> Action item
The string "screenshot" appears in some lines of the entries that follow; copy each such line.

> Data for this exercise
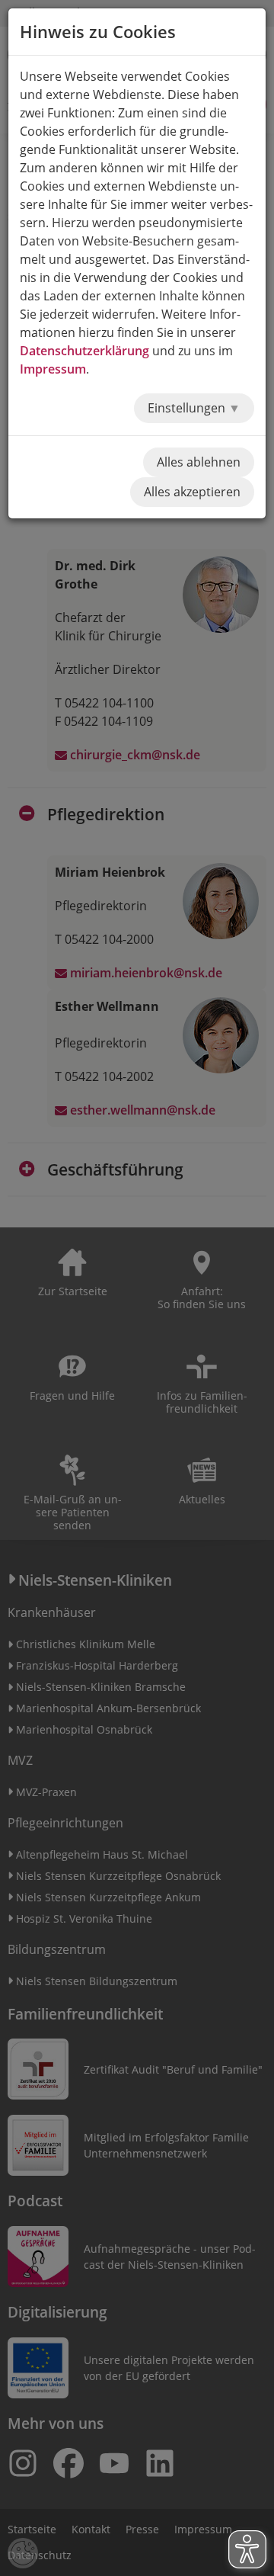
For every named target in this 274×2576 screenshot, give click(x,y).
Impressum (53, 369)
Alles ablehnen (199, 462)
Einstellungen (188, 407)
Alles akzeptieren (192, 491)
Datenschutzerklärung (84, 350)
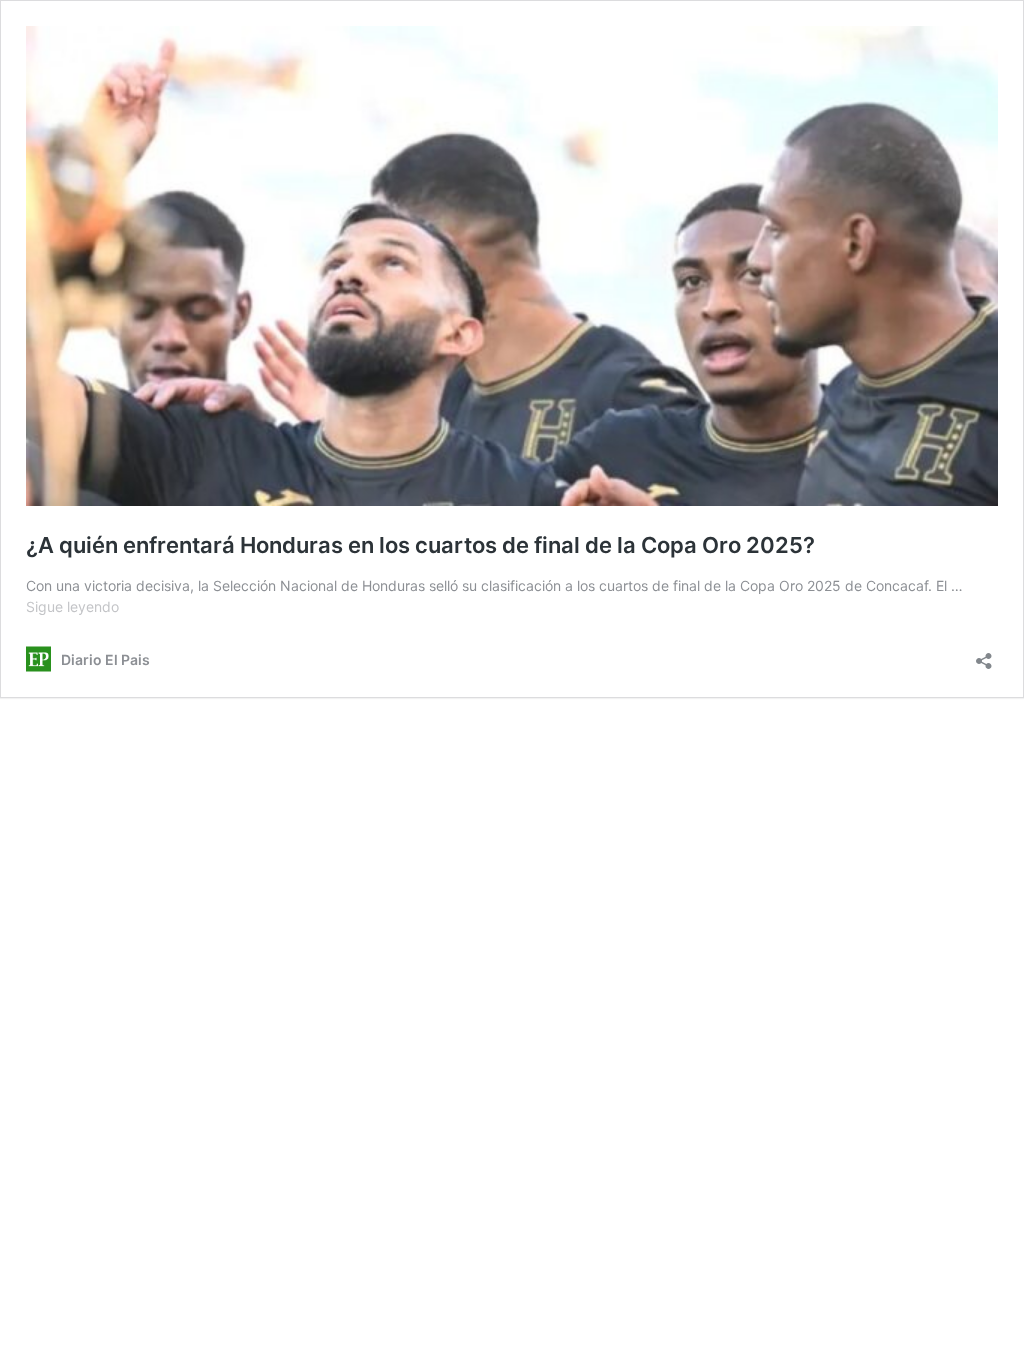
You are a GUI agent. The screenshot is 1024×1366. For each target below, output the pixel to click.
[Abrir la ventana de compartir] (984, 654)
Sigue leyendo (72, 606)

> Output of the task
For every named target in this 274×2576 screenshot, give click(x,y).
You are a GUI agent. The screenshot is 1024×1366. For each target below, output the pixel to click.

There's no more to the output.